Covid's 1 Million Gone
In early July, I remember waking up on a sticky morning and seeing a headline that a 41 year old Broadway actor, Nick Cordero, just died of Covid. I paused as I sipped my coffee but kept scrolling. Four months since March, I had started to feel numb about the rising cases and deaths. Still outraged at our president, still scared that the virus might find its way to my family, still in disbelief at the number of lives lost, but starting to feel numb. I didn’t pause to learn Nick’s story.

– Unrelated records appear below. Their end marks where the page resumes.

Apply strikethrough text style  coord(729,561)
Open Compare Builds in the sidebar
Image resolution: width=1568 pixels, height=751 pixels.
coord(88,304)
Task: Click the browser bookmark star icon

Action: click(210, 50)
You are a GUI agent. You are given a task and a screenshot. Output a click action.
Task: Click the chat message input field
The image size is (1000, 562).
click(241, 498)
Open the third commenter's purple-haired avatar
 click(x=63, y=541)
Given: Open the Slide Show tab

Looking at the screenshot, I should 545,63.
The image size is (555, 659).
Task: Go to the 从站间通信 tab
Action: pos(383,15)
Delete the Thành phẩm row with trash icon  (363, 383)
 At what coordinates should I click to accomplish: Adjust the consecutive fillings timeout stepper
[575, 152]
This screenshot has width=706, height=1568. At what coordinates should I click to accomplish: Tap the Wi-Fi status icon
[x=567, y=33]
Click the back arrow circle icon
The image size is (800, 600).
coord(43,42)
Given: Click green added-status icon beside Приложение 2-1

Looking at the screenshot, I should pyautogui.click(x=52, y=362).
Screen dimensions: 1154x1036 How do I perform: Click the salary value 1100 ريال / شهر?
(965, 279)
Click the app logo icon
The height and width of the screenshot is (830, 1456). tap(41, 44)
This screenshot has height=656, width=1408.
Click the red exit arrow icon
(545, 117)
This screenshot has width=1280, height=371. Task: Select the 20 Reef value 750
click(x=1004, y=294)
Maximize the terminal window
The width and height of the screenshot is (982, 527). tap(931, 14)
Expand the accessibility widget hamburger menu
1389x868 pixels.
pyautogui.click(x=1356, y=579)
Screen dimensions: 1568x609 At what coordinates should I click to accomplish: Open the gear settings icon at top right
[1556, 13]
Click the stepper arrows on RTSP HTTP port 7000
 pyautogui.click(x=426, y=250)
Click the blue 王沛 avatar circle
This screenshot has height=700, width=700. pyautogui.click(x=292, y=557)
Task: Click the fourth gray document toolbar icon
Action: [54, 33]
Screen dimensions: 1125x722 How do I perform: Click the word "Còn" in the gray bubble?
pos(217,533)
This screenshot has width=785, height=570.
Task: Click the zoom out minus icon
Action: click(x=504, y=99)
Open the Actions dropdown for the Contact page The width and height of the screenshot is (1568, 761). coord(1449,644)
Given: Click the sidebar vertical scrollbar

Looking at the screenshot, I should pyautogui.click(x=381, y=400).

But this week, I stumbled across Amanda Kloots’ Instagram account. And I started reading her stories of loving and losing Nick over the 95 days that he was hospitalized, while being a mom to their infant son, while running her own fitness business, while trying to take care of herself. My eyes blurred with tears as I read through the moments she shared of her journey with grief. Her videos recorded in her car outside the hospital, snippets of single parenting their baby, the song he half wrote and she finished and recorded after his death, her stories of tremendous loss but unwavering optimism.
It’s all so, so real. Over 1 million deaths worldwide. Over 1 million families who are aching. Over 1 million stories like Nick and Amanda’s.
This week, Trump tweeted, “Don’t be afraid of Covid. Don’t let it dominate your life.” Amanda replied in her own post, “...Unfortunately it did dominate our lives didn’t it?...I cried next to my husband for 95 days watching what COVID did to the person I love. It IS something to be afraid of. After you see the person you love the most die from this disease you would never say what this tweet says...”
Over the next 26 days, let’s vote for Nick, for Amanda, for the 211,750 Americans who’ve lost their lives to the pandemic. Let’s keep reading and sharing their stories so we don’t become numb to the numbers but instead remember them. Let’s vote to literally save people’s lives.
And at the same time, let’s keep living our lives with beauty and love because this year has taken a highlighter to the saying “tomorrow is never a sure thing.”